Le
masque est lisse et le jeu bien rôdé : la quarantaine à peine passée, MR
Neukirchen a un chauffeur, du personnel de maison, une vie sociale en vue et
enviée : elle est présidente d’une prestigieuse université américaine et
prend cette responsabilité à cœur. Au tréfonds de ses souvenirs de petite
enfance, sa vie privée est bien enfouie. Personne ne sait rien de son amant
secret, rien de son enfance auprès de parents adoptifs. Il faut un vêtement
d’enfant chiffonné sur la route d’un congrès pour la plonger dans les abîmes de
sa conscience, quand, à l’âge de 5 ans, elle fut abandonnée par sa mère dans la
boue. Alors, Mudgirl, la fille de la boue, devient peu à peu Mudwoman. La
carapace se lézarde, les doutes font vaciller, les questions restées sans
réponse ébranlent. Remuer le passé permet-il de revivre ?
Un
portrait de femme tendu à l’extrême, absolument hypnotique, captivant de la
première à la dernière ligne.
LIRE « Mudwoman »,
Joyce Carol Oates, éd. Philippe Rey, 563 p., 24 €.
À
17 ans, elle vit au son du bourdonnement régulier de la machine à coudre, toute
la journée. Jeune paysanne chinoise d’aujourd’hui, Mei avait l’intelligence pour
poursuivre ses études, mais il fallait payer les études de son grand frère.

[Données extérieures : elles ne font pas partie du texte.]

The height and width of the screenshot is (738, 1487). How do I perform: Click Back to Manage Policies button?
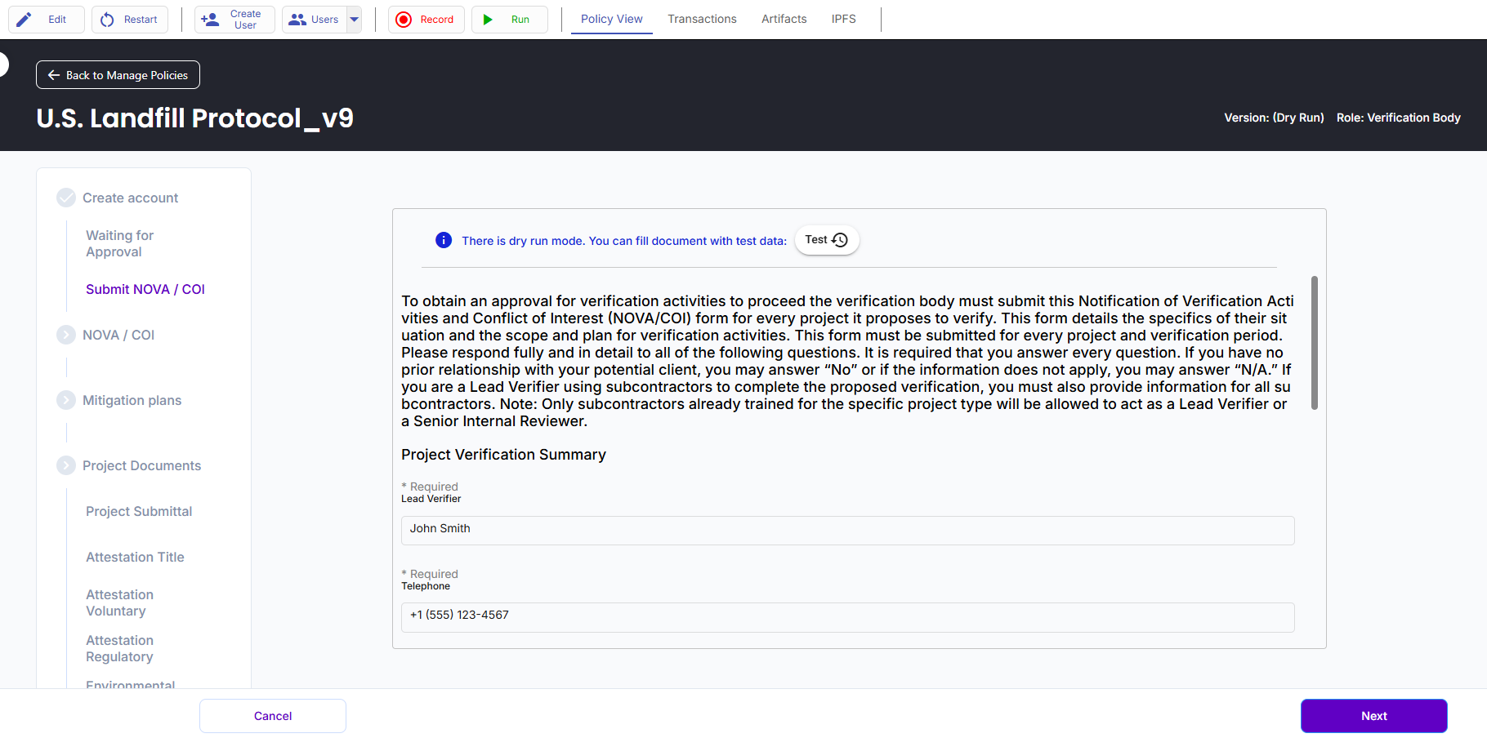point(118,75)
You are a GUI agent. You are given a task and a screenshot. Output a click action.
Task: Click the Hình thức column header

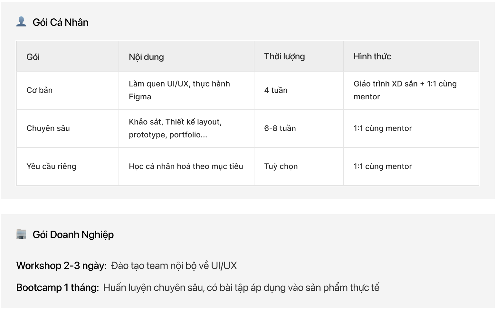pos(411,56)
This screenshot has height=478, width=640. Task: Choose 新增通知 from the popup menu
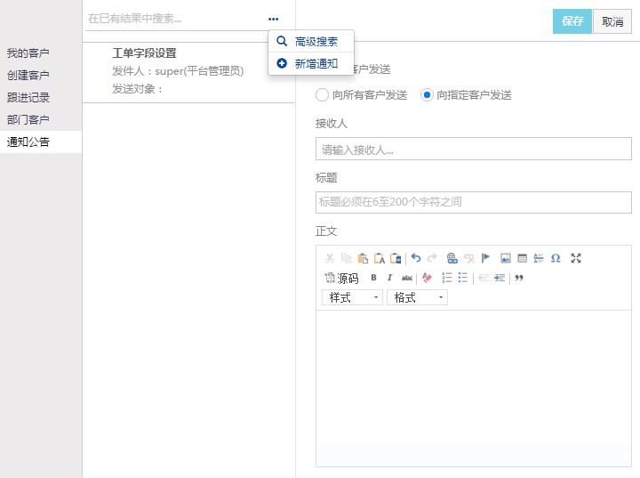pyautogui.click(x=316, y=63)
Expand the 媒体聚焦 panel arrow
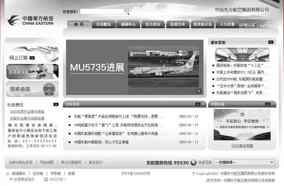 (x=270, y=42)
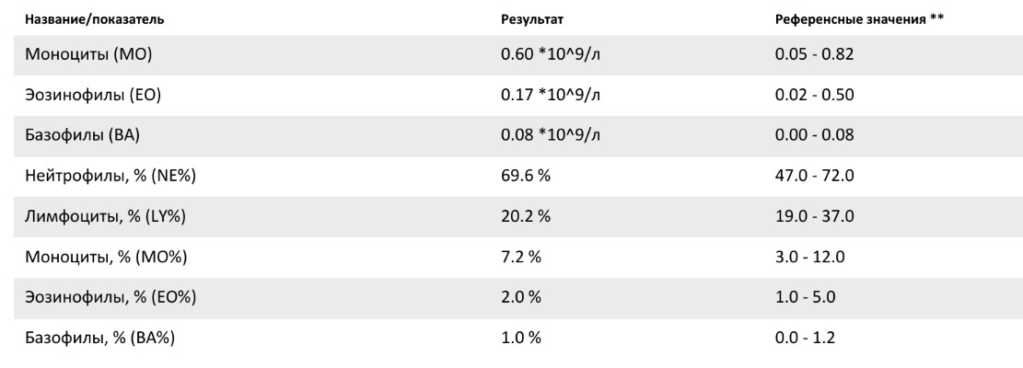Screen dimensions: 1023x368
Task: Click the 0.05 - 0.82 reference range
Action: pos(815,54)
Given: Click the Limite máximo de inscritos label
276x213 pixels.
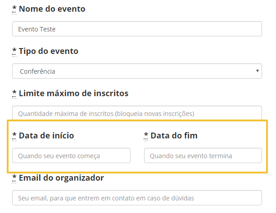Looking at the screenshot, I should click(x=73, y=93).
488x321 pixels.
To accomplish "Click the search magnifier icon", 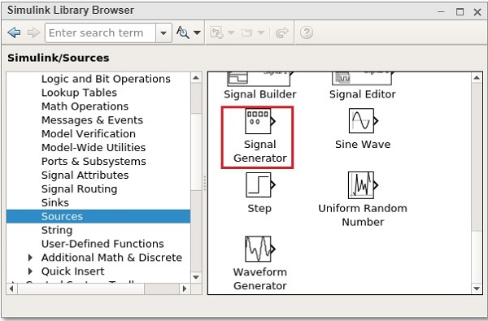I will coord(183,33).
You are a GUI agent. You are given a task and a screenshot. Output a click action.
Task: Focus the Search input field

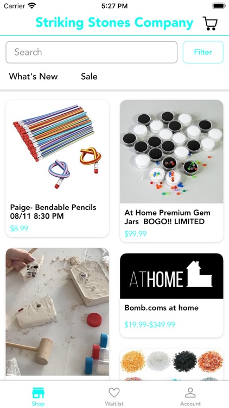pyautogui.click(x=92, y=52)
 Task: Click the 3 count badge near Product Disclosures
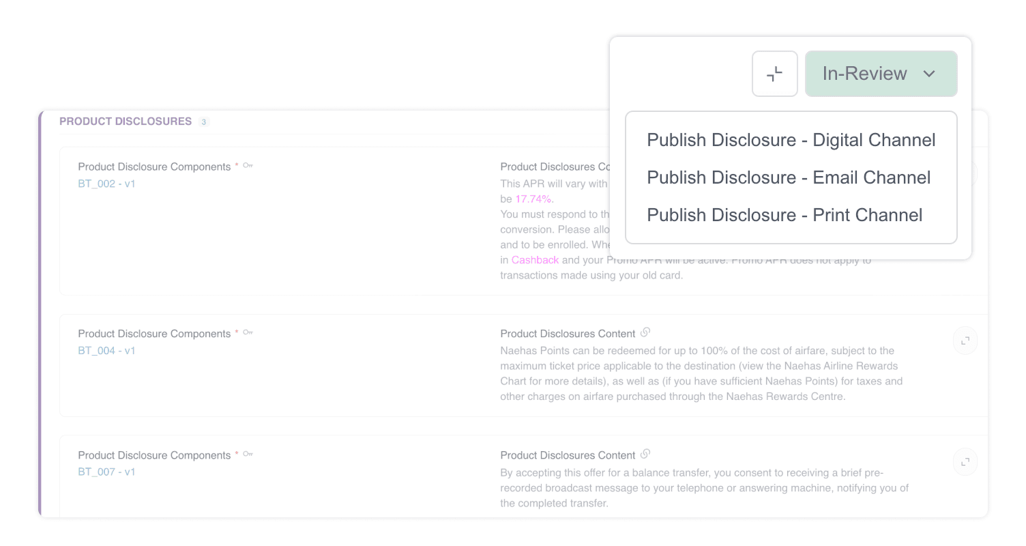(203, 121)
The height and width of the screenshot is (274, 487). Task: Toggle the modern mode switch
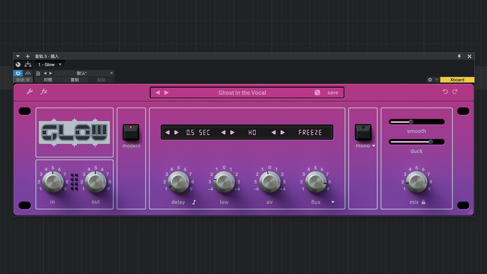(131, 132)
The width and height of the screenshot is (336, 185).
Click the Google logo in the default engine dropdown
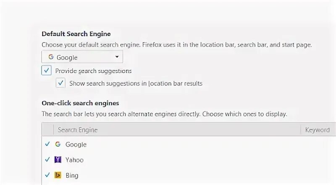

Alors elle est allée à l’usine ; alors, elle accepte son sort : un
dos cassé sur une machine qui vomit des milliers de chemises identiques. Pour
autant, elle ne se résigne pas à courber l’échine face aux brimades
injustifiées. À 17 ans, elle découvre l’amour fou, qu’il faut vivre en cachette.
Un amour romantique qui la porte, lui ouvre des mondes et des espoirs. Mais
l’amour n’est pas fou : il ne fut peut-être même pas. À 17 ans, la petite
Mei peut encaisser les rythmes infernaux de l’atelier. Mais pas une désillusion
amoureuse. Quand Mei redresse la tête, c’est pour en finir. Un premier roman à
lire comme une fable, une chute à relire comme un classique.
LIRE « La
fabrique du monde », Sophie van der Linden, éd. Buchet-Chastel, 156 p., 13
€.
Troisième volet de la « Trilogie du Caucase »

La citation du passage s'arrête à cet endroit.